After doing some research about my income and work that I would be conducting once I graduate, I have come to the continual realization that I want to work in a more engineering based field. So here I am, once again, trying to get the cogs to turn in my favor. I’ve spent the last week (I’d like to say quarter, but this past week and a half is where 95% of the progress was made) e-mailing professors and asking about what I’d need to accomplish to be worthy of their programs.
Truthfully, I’ve been putting it off since I started school; I knew I had to contact them since week 2, but it’s now the beginning of week 7 and I bit the bullet and sent out a plethora of e-mails.
It’s off my chest, but now I have appointments with said professors, to ask more indepth questions.
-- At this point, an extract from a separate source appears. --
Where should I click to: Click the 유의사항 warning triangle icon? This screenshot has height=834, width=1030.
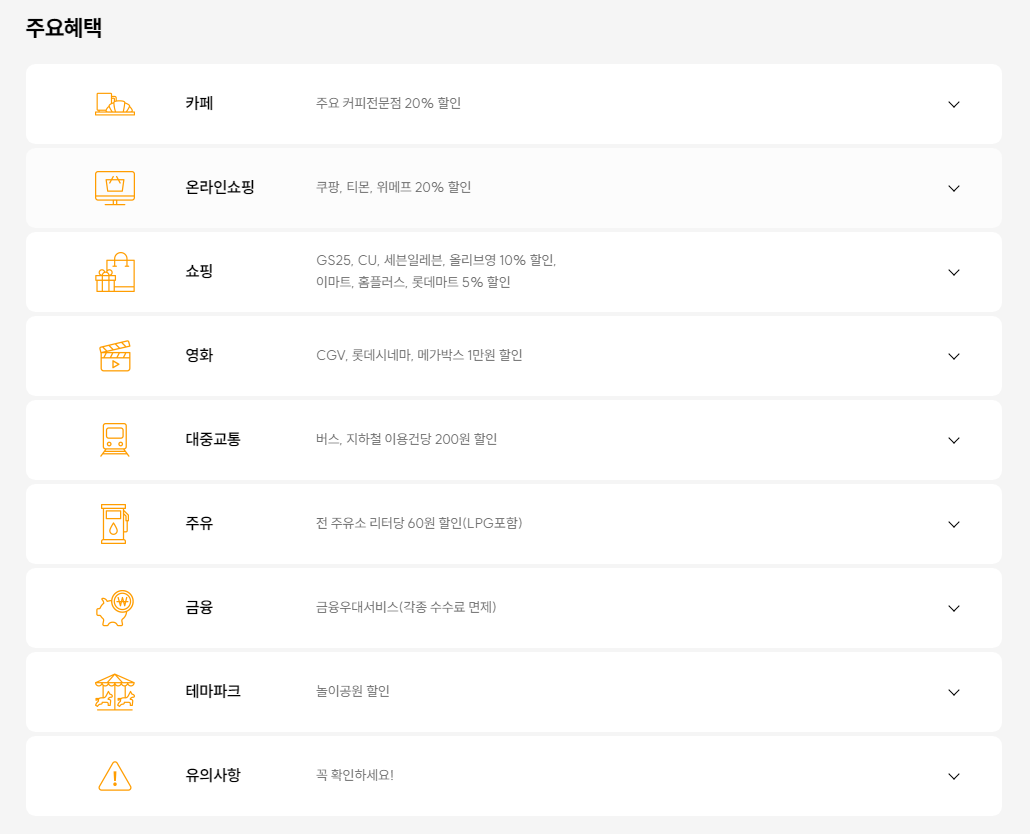tap(114, 776)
Questions about what I don’t know, things that I don’t know that I don’t know. And truthfully I am just as nervous about it, if not more so, than trying to kick my butt to send, what is essentially, a formal text message.
But that’s done and out of the way, what prompted me to come back to this was that I am also striving for something else — studying abroad. I was about to work on my cheat sheet for one of my classes when I had this rather jarring thought “don’t get your hopes up, you probably won’t get in.”
I’m applying for a program in Munich, focusing on — guess what?! — engineering! And I was reading the prerequisites and it made me nervous because, as always, I feel massively under-qualified. I don’t know if I can ever shake this feeling, inadequacy. I have back up plans, but by God, do I want this program.
It’s debilitating, because I realize it’s a defense mechanism to protect myself from the future disappointment. It’ll hurt less if I care less, right? But I fall fearfully into the realm of self fulfilling prophecies: will I be my own demise? This stress, this anxiety, this fear, perpetually runs through my mind like a hamster on a wheel. Ever present.
It’s hard to shake. But I’m trying, trying so friggen hard to see past it. To work past it.